Cattle graze on a north central Colorado prairie, about 30 miles south of Cheyenne, Wyoming, under puffy cloud cover. Farming and ranching during this period of climate change presents a number of challenges, but a group of agricultural experts have provided tips to overcome the times. (Photo courtesy of David Augustine, Agricultural Research Service.)

Kansans take pride in many aspects of our state, often dependent on where you grew up or what school you went to. Ranchland Trust of Kansas’s board of directors are no exception to that but what we are most mindful of is our state’s prairie resource, especially the largest remnant of the Tall Grass Prairie Biome in the world. We are blessed to have this resource throughout the Flint Hills. Our grasslands are more than just a pretty place to see, as they provide a renowned grazing resource that provides food for Kansans and others outside our state.

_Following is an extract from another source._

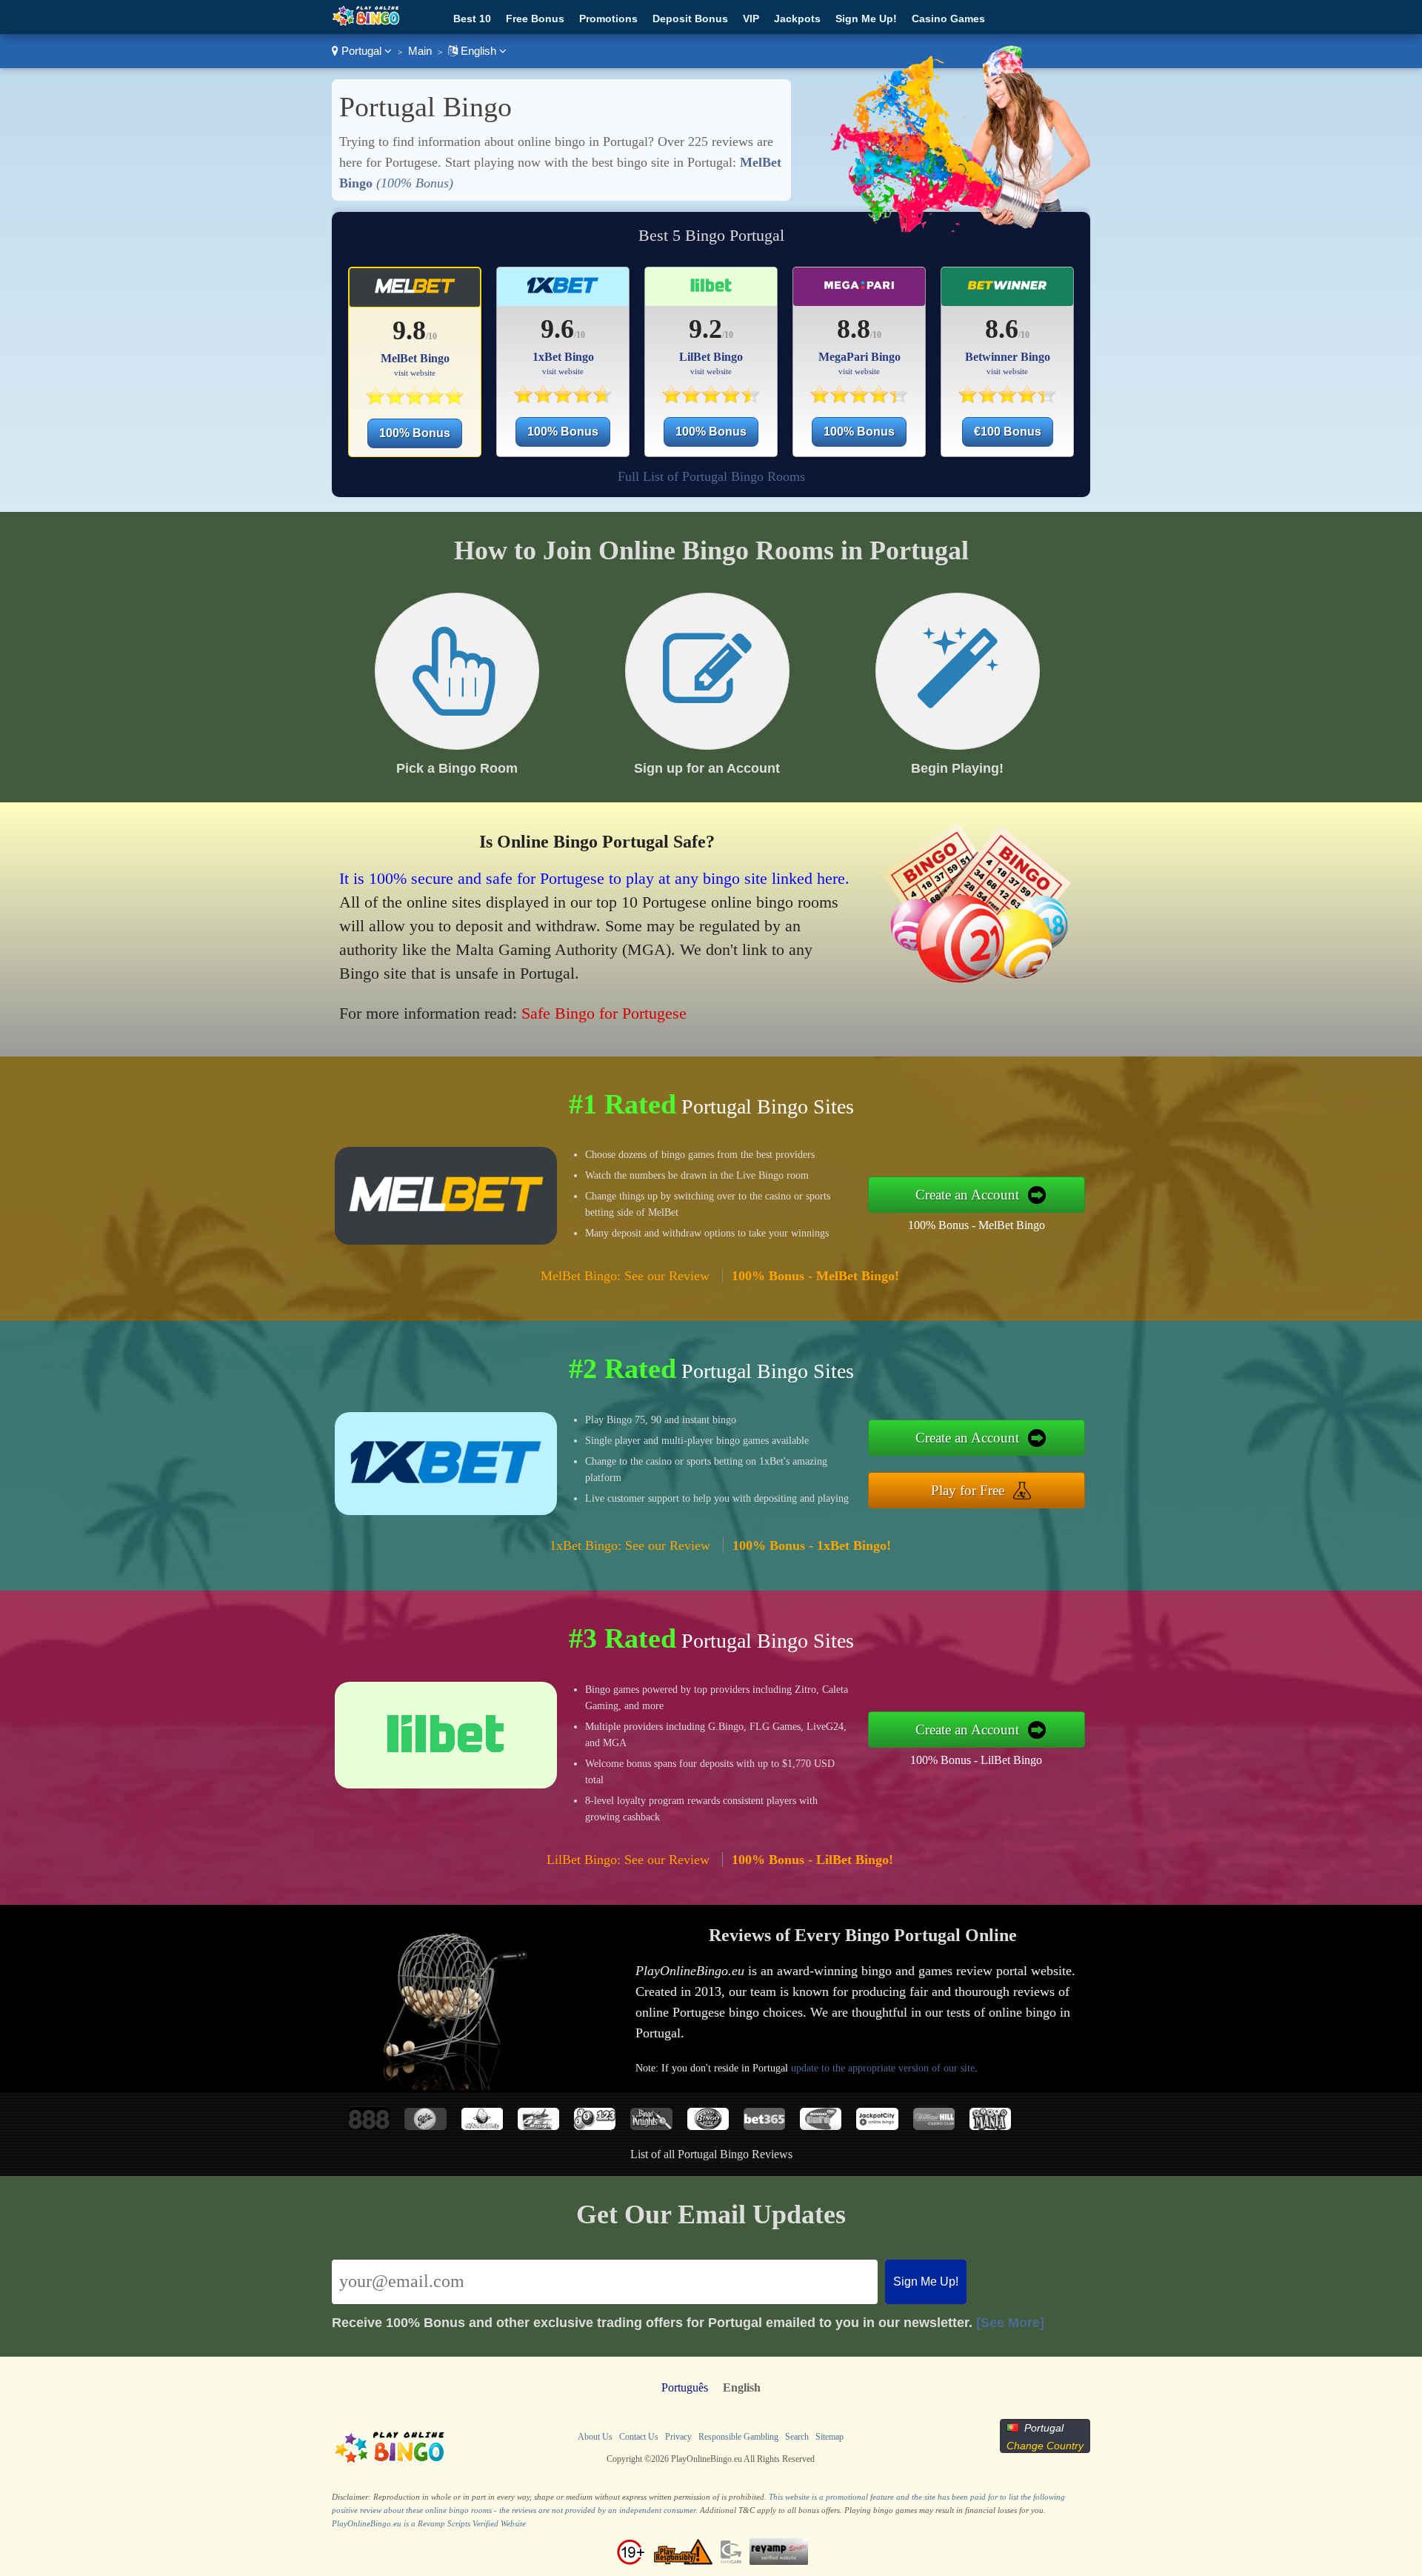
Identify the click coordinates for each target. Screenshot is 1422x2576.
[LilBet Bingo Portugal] (710, 399)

If you have ever been to some of the more heated planning and zoning meetings in Kansas, you know just how hard Kansans fight to protect our native grasslands throughout our state. But are you aware that, unlike many of our fellow Great Plains states, we have no state grassland protection programs? 

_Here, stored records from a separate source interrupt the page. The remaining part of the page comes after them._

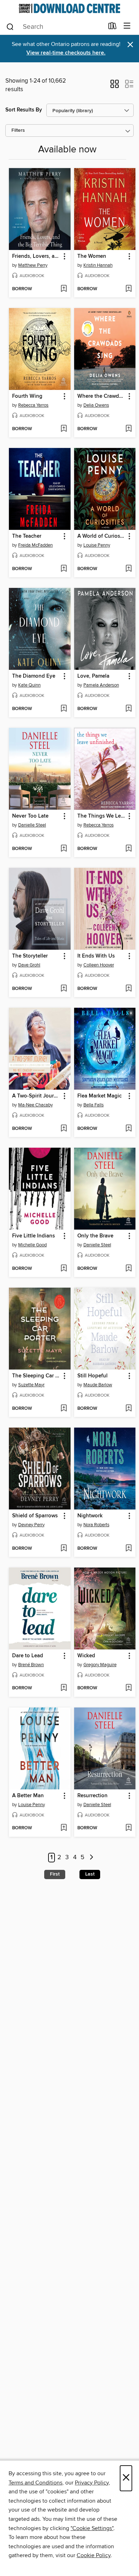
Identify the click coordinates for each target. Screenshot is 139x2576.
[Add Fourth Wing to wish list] (63, 429)
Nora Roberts (96, 1525)
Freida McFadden (35, 545)
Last (89, 1874)
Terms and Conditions (35, 2482)
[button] (114, 86)
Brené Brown (31, 1665)
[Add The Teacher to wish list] (63, 569)
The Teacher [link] (26, 536)
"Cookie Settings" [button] (92, 2528)
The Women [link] (91, 256)
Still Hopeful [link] (92, 1376)
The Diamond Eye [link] (33, 676)
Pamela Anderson (101, 685)
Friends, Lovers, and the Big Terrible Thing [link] (36, 256)
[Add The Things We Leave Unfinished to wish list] (128, 849)
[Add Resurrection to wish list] (128, 1828)
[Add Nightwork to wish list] (128, 1548)
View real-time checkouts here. (65, 53)
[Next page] (91, 1857)
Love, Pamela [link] (93, 676)
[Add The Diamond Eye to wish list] (63, 709)
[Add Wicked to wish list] (128, 1688)
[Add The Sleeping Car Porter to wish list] (63, 1408)
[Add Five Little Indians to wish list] (63, 1268)
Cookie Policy (93, 2555)
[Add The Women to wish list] (128, 289)
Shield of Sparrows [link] (35, 1516)
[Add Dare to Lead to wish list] (63, 1688)
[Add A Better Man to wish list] (63, 1828)
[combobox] (54, 26)
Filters (18, 130)
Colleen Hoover (98, 965)
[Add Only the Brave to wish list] (128, 1268)
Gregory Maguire (100, 1665)
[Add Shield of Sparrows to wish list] (63, 1548)
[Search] (10, 26)
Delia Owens (96, 405)
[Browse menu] (127, 26)
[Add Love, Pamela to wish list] (128, 709)
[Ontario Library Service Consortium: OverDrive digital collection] (69, 8)
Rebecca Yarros (33, 405)
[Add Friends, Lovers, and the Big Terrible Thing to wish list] (63, 289)
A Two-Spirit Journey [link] (36, 1096)
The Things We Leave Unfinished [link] (101, 816)
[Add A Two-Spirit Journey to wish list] (63, 1128)
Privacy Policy (92, 2482)
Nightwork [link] (90, 1516)
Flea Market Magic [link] (99, 1096)
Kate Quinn (29, 685)
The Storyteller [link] (30, 956)
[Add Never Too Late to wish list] (63, 849)
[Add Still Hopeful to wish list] (128, 1408)
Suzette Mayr (31, 1385)
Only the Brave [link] (95, 1236)
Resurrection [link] (92, 1796)
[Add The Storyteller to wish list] (63, 989)
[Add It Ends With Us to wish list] (128, 989)
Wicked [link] (86, 1656)
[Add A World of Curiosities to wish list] (128, 569)
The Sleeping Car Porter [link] (36, 1376)
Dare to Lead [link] (27, 1656)
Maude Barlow (97, 1385)
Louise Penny (96, 545)
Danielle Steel (32, 825)
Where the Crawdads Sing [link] (101, 396)
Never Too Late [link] (30, 816)
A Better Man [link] (28, 1796)
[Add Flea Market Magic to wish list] (128, 1128)
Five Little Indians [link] (33, 1236)
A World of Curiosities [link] (101, 536)
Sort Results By (23, 109)
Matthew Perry (32, 265)
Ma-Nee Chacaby (35, 1105)
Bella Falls (93, 1105)
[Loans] (112, 27)
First (55, 1874)
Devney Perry (31, 1525)
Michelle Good (32, 1245)
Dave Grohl (29, 965)
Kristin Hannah (98, 265)
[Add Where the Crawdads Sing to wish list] (128, 429)
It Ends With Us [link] (96, 956)
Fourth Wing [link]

The most treasured ecological asset of our state, providing both tourism and agricultural revenue, has been neglected for too long. An initiative has been started to create a state conservation fund, with one of the intents being to fund the work needed to strengthen and conserve our grasslands. Providing this type of funding would be an historic action that seems amazing if it hadn’t already happened. Ranchland Trust of Kansas feels that this is the type of government program that we would all like to see our personal tax dollars going towards. Legislators in Topeka should grab this opportunity to make a lasting investment in our Kansas prairies. Join us in asking our state legislators to establish a dedicated state conservation fund to put our money where our hearts are, in the working grasslands, parks and preserves that make Kansas great. 

Barth Crouch is chair of the Ranchland Trust of Kansas board of directors.